Minnesota’s employers get creative to beat the labor ‘shortage’

Back in June, Minnesota’s Department of Employment and Economic Development (DEED) reflected on the supposed ‘labor shortage’ in the state. “[E]mployers in the Twin Cities will need to get creative in order to sustain economic vibrancy,” DEED wrote. Some of our state’s employers have been showing how to do that.

As MinnPost reported recently,

One often underappreciated issue for workers, and why some employers struggle to attract and retain employees, has to do with transportation, said John Kammeyer-Mueller, a professor at the University of Minnesota’s Carlson School of Management.   

“I often hear that where employers are located and where eligible workers are located are not very close to one another,” he said. “So the actual physical location of some workplaces is not accessible to people, and especially if you’re thinking about places like Minnesota, where the public transportation system is not great.”

It’s the reason some companies are starting to create specialized transportation solutions for employees. Amazon — and its regular bus service from the Cedar-Riverside community to its fulfillment center in Shakopee — is the best-known example. But they’re not alone. Kammeyer-Mueller said a manufacturing company located just across the Minnesota-Wisconsin border is also planning to put together a transportation system that would transport workers from the Twin Cities metro area.

“They said they’ve got a lot of vacancies,” he said. “What they want to do is actually have their own bus service to drive people to and from work.”

Another thing employers have been doing, as we at the Center have spoken about before, is to reach into the parts of Minnesota’s labor market where there is ‘slack’. This can be found in sections with higher rates of unemployment. Primarily, these are teenagers and certain ethnic groups. As MinnPost reports,  Summit Academy OIC President and CEO Louis King, goes into minority neighborhoods and churches to advertise employment opportunities.

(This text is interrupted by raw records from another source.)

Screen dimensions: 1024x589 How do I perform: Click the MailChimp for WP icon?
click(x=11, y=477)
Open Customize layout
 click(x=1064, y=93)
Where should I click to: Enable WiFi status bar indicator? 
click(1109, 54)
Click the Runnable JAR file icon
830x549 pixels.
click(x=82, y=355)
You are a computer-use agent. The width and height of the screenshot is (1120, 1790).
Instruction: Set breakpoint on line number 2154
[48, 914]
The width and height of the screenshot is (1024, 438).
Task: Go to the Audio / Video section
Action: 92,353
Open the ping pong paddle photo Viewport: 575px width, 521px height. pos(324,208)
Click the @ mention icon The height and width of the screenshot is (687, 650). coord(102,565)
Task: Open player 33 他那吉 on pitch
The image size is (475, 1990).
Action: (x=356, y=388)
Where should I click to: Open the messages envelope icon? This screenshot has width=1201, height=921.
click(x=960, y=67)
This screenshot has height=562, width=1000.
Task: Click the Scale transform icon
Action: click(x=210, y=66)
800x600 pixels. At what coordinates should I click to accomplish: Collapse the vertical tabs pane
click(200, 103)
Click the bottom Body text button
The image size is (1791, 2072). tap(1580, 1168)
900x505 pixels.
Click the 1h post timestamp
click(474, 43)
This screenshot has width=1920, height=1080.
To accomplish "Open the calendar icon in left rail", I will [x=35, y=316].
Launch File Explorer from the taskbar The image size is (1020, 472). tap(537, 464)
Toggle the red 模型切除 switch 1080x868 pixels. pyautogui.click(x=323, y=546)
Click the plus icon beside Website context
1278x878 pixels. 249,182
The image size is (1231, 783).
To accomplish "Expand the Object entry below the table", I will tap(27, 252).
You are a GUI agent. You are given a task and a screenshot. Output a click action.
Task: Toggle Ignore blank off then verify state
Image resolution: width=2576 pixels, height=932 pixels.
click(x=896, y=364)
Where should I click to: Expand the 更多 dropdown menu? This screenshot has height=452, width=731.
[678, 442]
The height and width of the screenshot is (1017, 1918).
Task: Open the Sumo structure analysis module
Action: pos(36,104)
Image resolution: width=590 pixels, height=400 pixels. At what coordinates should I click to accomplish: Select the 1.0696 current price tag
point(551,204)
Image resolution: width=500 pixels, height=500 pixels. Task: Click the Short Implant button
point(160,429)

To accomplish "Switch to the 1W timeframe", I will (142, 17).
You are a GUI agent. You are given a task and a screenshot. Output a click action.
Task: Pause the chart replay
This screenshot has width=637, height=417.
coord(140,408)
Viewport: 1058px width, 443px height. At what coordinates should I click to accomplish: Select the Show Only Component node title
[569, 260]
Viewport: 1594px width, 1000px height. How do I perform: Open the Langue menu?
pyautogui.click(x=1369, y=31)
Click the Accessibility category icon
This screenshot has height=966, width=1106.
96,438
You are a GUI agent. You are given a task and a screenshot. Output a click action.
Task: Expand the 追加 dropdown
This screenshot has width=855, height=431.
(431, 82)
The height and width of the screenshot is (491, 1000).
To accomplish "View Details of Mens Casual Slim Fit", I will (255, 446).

And once companies bring in diverse workers, King said, it’s crucial for them to be deliberate about integrating those employees into the organization, mentoring them and making them feel valued — a process that can lead to greater retention. “That’s not an easy task,” King said. “But employers have to acknowledge the fact that the way they’ve gone about getting people in the past is no longer going to work for them.” 

Kammeyer-Mueller added that if employers want to do a better job of attracting and retaining skilled workers, they also have to provide career development programs that would help employees advance their profession, both in terms of pay and skills. “It seems like career advancement is one of the key things that’s missing here that you would see in countries where they have a lot better match between workforce skills and staffing.”

A free economy has more potential to generate widespread wealth than any other system in human history. If it is allowed to be free, that is. What the ‘labor shortage’ really means is that demand for labor is greater than supply at the current price. At some higher price, wages in this case, supply and demand will reach equilibrium. As we’ve said before, the current labor market situation represents an opportunity to see wage growth. It represents an opportunity to bring in sections of the community which have, traditionally, struggled to get into the workforce. Minnesota’s businesses are leading the way.

John Phelan is an economist at Center of the American Experiment.